Barnes rose at once, trembling, to his feet. His bead-like eyes were
bright and venomous. He was terrified, but he had the courage of despair.

"I have stolen nothing," he declared, "I don't know what you're talking
about. I won't listen to you. You have no right to force your way into my
flat. Colonel or no colonel, I won't have it. I'll send for the police."

The Colonel smiled.

"No,"' he said, "don't do that. Besides, I know what I'm talking about. I
mean the packet which I think I can see sticking out of your coat pocket.
You have just stolen that from Mrs. Barnes' tin trunk, you know."

"I have stolen nothing," the young man declared, "nothing at all. I am
not a thief. I am not afraid of the police."

The Colonel smiled tolerantly.

"That is good," he said. "I hate cowards. But I am going to make you very
much afraid of me--unless you are wise and give me that packet."

Barnes breathed thickly for a moment. Coward he knew that he was to the
marrow of his bones, but other of the evil passions were stirring in him
then. His narrow eyes were alight with greed. He had the animal courage
of vermin hard pressed.

"The packet is mine," he said fiercely. "It's nothing to do with you. Get
out of my room."

He rose to his feet. The Colonel awaited him with equable countenance. He
made, however, no advance.

"Young man," the Colonel said quietly, "do you know what happened to
your brother?"

Sydney Barnes stood still and shivered. He could say nothing. His tongue
seemed to cleave to the roof of his mouth.

"Your brother was another of your breed," the Colonel continued. "A
blackmailer! A low-living, evil-minded brute. Do you know how he came by
those letters?"

"I don't know and I don't care," Barnes answered with a weak attempt at
bluster. "They're mine now, and I'm going to stick to them."

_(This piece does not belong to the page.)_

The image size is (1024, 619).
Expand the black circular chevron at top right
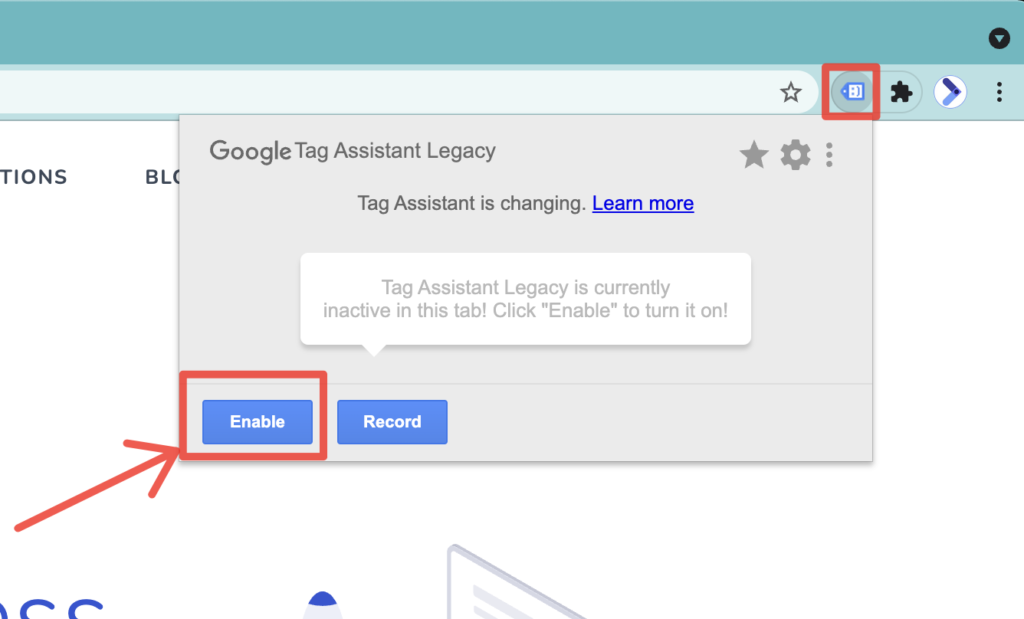pyautogui.click(x=999, y=38)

The Colonel shook his head.

"He broke his trust to a dying man," he said softly,--"to a man who lay
on the veldt at Colenso with three great wounds in his body, and his
life's blood staining the ground. He had carried those letters into
action with him, because they were precious to him. His last thought was
that they should be destroyed. Your brother swore to do this. He broke
his word. He turned blackmailer."

"You're very fond of that word," Barnes muttered. "How do you know so
much?"

"The soldier was my son," the Colonel answered, "and he did not die. You
see I have a right to those letters. Will you give them to me?"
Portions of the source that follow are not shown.